Written exercise - Convert the listing from the line with "Where should I click to: Select" up to and including the line with "pyautogui.click(x=385, y=511)" into a JSON list of strings, one string per line, skipping blank lines.

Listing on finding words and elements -
***
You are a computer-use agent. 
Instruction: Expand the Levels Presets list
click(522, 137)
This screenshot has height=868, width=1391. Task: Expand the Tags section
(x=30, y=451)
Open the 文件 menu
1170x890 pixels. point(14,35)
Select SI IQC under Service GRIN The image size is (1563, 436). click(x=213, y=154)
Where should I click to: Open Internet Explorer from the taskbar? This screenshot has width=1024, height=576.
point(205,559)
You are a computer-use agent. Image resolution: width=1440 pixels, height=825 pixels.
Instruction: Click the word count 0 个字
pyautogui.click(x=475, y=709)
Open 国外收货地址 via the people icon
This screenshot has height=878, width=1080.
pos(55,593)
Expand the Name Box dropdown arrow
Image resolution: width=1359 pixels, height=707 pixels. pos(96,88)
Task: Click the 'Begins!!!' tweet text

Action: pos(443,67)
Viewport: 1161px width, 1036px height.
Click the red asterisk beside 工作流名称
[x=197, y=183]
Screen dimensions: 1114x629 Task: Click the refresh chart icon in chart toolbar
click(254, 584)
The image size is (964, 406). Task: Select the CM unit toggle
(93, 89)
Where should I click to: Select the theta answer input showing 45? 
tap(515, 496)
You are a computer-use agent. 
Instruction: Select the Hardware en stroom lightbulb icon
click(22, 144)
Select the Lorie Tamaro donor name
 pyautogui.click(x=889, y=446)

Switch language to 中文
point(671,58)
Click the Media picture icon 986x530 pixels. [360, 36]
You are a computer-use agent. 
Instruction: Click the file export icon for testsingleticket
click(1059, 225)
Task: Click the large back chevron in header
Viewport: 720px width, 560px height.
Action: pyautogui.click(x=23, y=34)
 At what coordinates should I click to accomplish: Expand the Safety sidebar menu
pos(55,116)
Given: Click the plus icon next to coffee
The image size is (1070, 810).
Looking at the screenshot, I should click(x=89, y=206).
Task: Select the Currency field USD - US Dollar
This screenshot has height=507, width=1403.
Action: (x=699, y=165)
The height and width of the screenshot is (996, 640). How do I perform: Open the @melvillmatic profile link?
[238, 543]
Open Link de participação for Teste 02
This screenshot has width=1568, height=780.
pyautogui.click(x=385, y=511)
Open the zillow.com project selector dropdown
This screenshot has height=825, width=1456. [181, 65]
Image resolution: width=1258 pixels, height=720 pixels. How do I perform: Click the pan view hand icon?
***
Result for this exercise -
[
  "Where should I click to: Select the theta answer input showing 45? ",
  "tap(515, 496)",
  "You are a computer-use agent. ",
  "Instruction: Select the Hardware en stroom lightbulb icon",
  "click(22, 144)",
  "Select the Lorie Tamaro donor name",
  " pyautogui.click(x=889, y=446)",
  "Switch language to 中文",
  "point(671,58)",
  "Click the Media picture icon 986x530 pixels. [360, 36]",
  "You are a computer-use agent. ",
  "Instruction: Click the file export icon for testsingleticket",
  "click(1059, 225)",
  "Task: Click the large back chevron in header",
  "Viewport: 720px width, 560px height.",
  "Action: pyautogui.click(x=23, y=34)",
  " At what coordinates should I click to accomplish: Expand the Safety sidebar menu",
  "pos(55,116)",
  "Given: Click the plus icon next to coffee",
  "The image size is (1070, 810).",
  "Looking at the screenshot, I should click(x=89, y=206).",
  "Task: Select the Currency field USD - US Dollar",
  "This screenshot has height=507, width=1403.",
  "Action: (x=699, y=165)",
  "The height and width of the screenshot is (996, 640). How do I perform: Open the @melvillmatic profile link?",
  "[238, 543]",
  "Open Link de participação for Teste 02",
  "This screenshot has width=1568, height=780.",
  "pyautogui.click(x=385, y=511)"
]